Dengan jelas dikatakan dalam UU Nomor 1/1965 tersebut bahwa yang dilarang adalah dengan sengaja menganjurkan atau mengusahakan dukungan umum untuk melakukan penafsiran yang bertentangan dengan pokok-pokok ajaran sesuatu agama yang dianut di Indonesia. Artinya kalimat  tersebut menunjukkan adanya unsur profokasi dan promosi atas penafsiran yang salah atau yang lazim disebut aliran sesat. Juga berarti, kalau diamalkan sendiri tanpa mengajak orang lain, mereka itu tidak dapat dikenakan pasal ini (pasal 1 UU no.1/PNPS/1965).

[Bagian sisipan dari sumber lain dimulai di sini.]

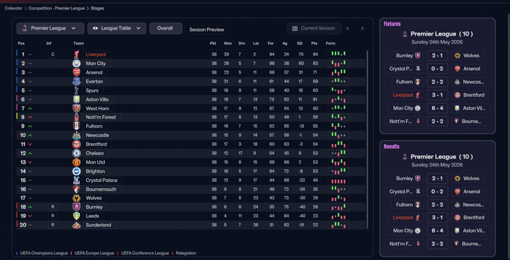Click the Brentford badge in Results panel
This screenshot has width=510, height=260.
(x=457, y=217)
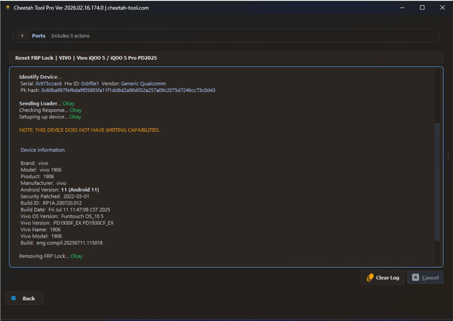The width and height of the screenshot is (453, 321).
Task: Click the Cheetah Tool Pro title bar icon
Action: [x=6, y=8]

Dalam sejarah Islam juga dijumpai fakta Rasulullah saw. Mengambil sikap tegas kepada orang-orang munafiq, kepada nabi-nabi palsu atau orang yang bukan nabi tapi mengaku menjadi nabi atau mangaku mendapat wahyu. Bahkan semasa Abu Bakar As-Shddieq r a. Menjabat Khalifah pertama (dari Khulafaur Rasyidin) pernah secara resmi memerangi  orang yang mengaku menjadi nabi , yaitu Musailamah Al-Kazzab dan para pengikutnya hingga banyak pahlawan yang berguguran.
Kenapa Nabi-nabi palsau itu diberantas ? Sebab membuat penafsiran agama tidak sesuai dengan prinsip yang diajarkan oleh Allah dan Rasul-Nya. Kedua disebabkan akan menyesatkan umat beragama. Karena mereka melihat Nabi palsu seperti nabi yang benar baik dari segi sikap maupun ucapan-ucapannya. Yang bisa diibaratkan musang berbulu ayam. Sehingga banyak orang awam yang akan terjebak ke dalam perangkap pemikiran dan perilaku orang-orang yang mengaku-ngaku jadi nabi. Seperti yang dilakukan oleh Musadeq dari Tanah Baru, Beji,Depok, Aliran Satrio piningit, Lia Eden dll.
Dengan melihat kasus- kasus penodaan agama yang tidak hanya terjadi pada agama Islam saja, tapi juga dalam agama-agama selain islam. Maka demi keperntingan eksistensi agama yang ada di Indonesia ini, perlu pengaturan yang dapat mencegah terjadinya benturan antar umat. Dan itulah esensi dari Undang-undang nomor 1/PNPS/1965 tentang penodaan Agama yang sudah berjalan efektif selama ini di negeri yang religius ini. Semoga tetap terjalin keharmonisan antar umat beragama. Wallahu a’lam.